The target asset allocation of the pension is 29-37% domestic equity, 12-28% international/global equities, 12-20% domestic fixed income, 6-16% real estate equity, 3-13% private equity, 2-10% real estate debt, 0.5-5% private debt, 1-4% cash or equivalents, 0-4% global bonds and 0-3% high-yield bonds.

At the end of Q4 2022, the equity holdings of the fund totaled $40.69 billion across 1,604 holdings, generating a return of 5.79% from the prior period, according to the fund’s most recent 13F-HR filing, for the period ending on December 31, 2022. The strong returns were propelled by the likes of ExxonMobil, JPMorgan Chase, Merck, Chevron, Procter & Gamble, Mastercard, Broadcom and AbbVie, which all returned more than 15% in the quarter, despite each position being marginally trimmed by fund management.

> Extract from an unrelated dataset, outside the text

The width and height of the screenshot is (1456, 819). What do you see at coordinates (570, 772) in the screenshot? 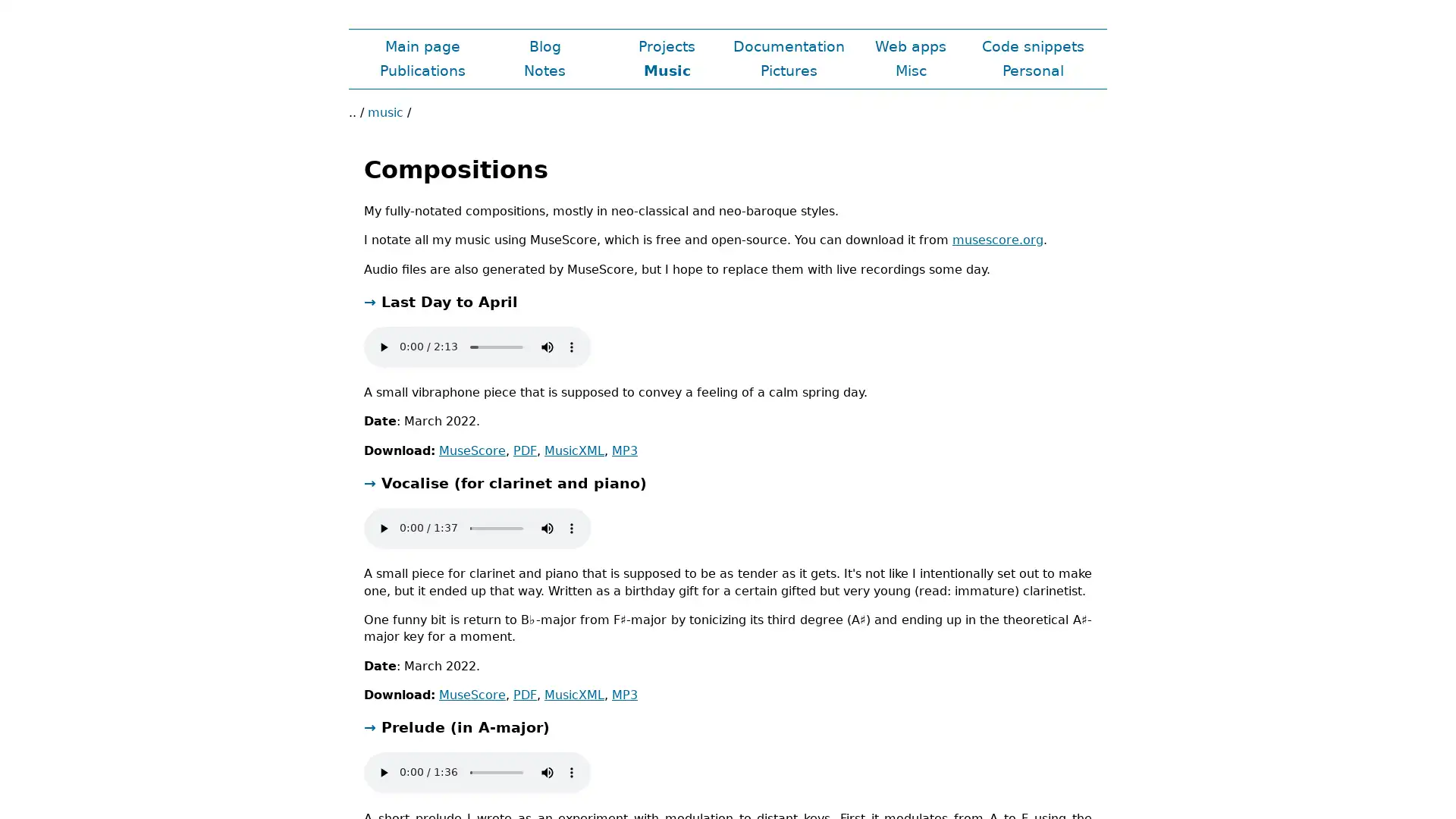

The largest single placement made by the pension system during the quarter was a 298,285-share increase in its position in Arch Capital Group, a Bermuda-based specialty insurer that operates in the reinsurance and mortgage insurance segments on a worldwide basis.

The pension fund increased its stake in the company by 950%; reinsurance and insurance companies are especially valued right now because they capture more revenue from their natural operations when interest rates are higher.

The pension started new positions of at least $1 million in the equities of SJW Group, MasterBrand Inc, Lululemon Athletica, RXO Inc, CubeSmart and Antero Resources.

The five largest equity holdings of the pension system by total value were Apple ($2.292 billion, or 5.63% of the equity portfolio), Microsoft ($2.101 billion, 5.16%), Amazon ($872 million, 2.14%), Berkshire Hathaway Class B ($656 million, 1.61%) and Alphabet ($620 million, 1.52%).